At line 2450, workbook->record is read from the file, based on the size in the file that was read at line 2275. There are no checks to ensure that this value is smaller than the maximum size that a record can contain:

Line 278 unsigned char record[8224]; /* current record */

This allows an attacker to fully control the heap overflow since both the content and the size are read directly from the file.

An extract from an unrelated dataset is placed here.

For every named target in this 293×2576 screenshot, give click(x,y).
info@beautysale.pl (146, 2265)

The workbook object just after executing line 2450:

(gdb) p/x *workbook 
$6 = {magic1 = 0x63dd0d77, xls = 0x614100, fat = 0x0, cfbf_version = 0x0, cfbf_sector_size = 0x0, start_sector = 
0x0, size = 0x0, current_sector = 0x0, bytes_read = 0x0, current_offset = 0x0, 
sector_buf = {0x0 <repeats 8192 times>}, p_in = 0x604040, sector_end = 0x0, sector_ready = 0x0, ok_bof = 0x1, 
biff_version = 0x2, biff_max_record_size = 0x0, biff_content_type = 0x0, biff_code_page = 0x0, 
biff_book_code_page = 0x0, biff_date_mode = 0x0, biff_obfuscated = 0x0, utf8_converter = 0x0, utf16_converter = 
0x0, record = {0x41 <repeats 8224 times>}, record_type = 0x4141, prev_record_type = 0x4141, 
record_size = 0x41414141, shared_strings = {string_count = 0x41414141, utf8_strings = 0x4141414141414141, 
current_index = 0x41414141, current_utf16_buf = 0x4141414141414141, current_utf16_len = 0x41414141, 
current_utf16_off = 0x41414141, current_utf16_skip = 0x41414141, next_utf16_skip = 0x41414141}, first_sheet = 
0x4141414141414141, last_sheet = 0x4141414141414141, active_sheet = 0x4141414141414141, second_pass = 0x41414141, 
format_array = {{format_index = 0x41414141, is_date = 0x41414141, is_datetime = 0x41414141, is_time = 
0x41414141} <repeats 43 times>, {format_index = 0x41414141, is_date = 0x0, is_datetime = 0x0, is_time = 0x0}, 
{format_index = 0x0, is_date = 0x0, is_datetime = 0x0, is_time = 0x0} <repeats 2004 times>}, max_format_index = 
0x0, biff_xf_array = {0x0 <repeats 8192 times>}, biff_xf_next_index = 0x0, magic2 = 0xa9f5250}

Crash Information

Program received signal SIGSEGV, Segmentation fault.
0x00007ffff7bcc34b in add_sheet_to_workbook (workbook=0x604010, offset=0, visible=0 '\000', type=0 '\000', 
name=0x615340 "Worksheet") at freexl.c:1142
1142            workbook->last_sheet->next = sheet;
(gdb) bt
#0  0x00007ffff7bcc34b in add_sheet_to_workbook (workbook=0x604010, offset=0, visible=0 '\000', type=0 '\000', 
name=0x615340 "Worksheet") at freexl.c:1142
#1  0x00007ffff7bcf5ca in read_legacy_biff (workbook=0x604010, swap=0) at freexl.c:2465
#2  0x00007ffff7bd37a7 in common_open (path=0x7fffffffe19c "./crashes/82c4a4b19c5ef5b72d11dcf34b9b936a", 
xls_handle=0x7fffffffdcf8, magic=1675431287) at freexl.c:4055
#3  0x00007ffff7bd3b3a in freexl_open (path=0x7fffffffe19c "./crashes/82c4a4b19c5ef5b72d11dcf34b9b936a", 
xls_handle=0x7fffffffdcf8) at freexl.c:4202
#4  0x0000000000400c3c in main (argc=2, argv=0x7fffffffddf8) at test_xl.c:84
(gdb) p workbook->last_sheet 
$7 = (biff_sheet *) 0x4141414141414141

Timeline

2017-09-06 - Vendor Disclosure
2017-09-11 - Public Release

Credit

Discovered by Marcin 'Icewall' Noga of Cisco Talos.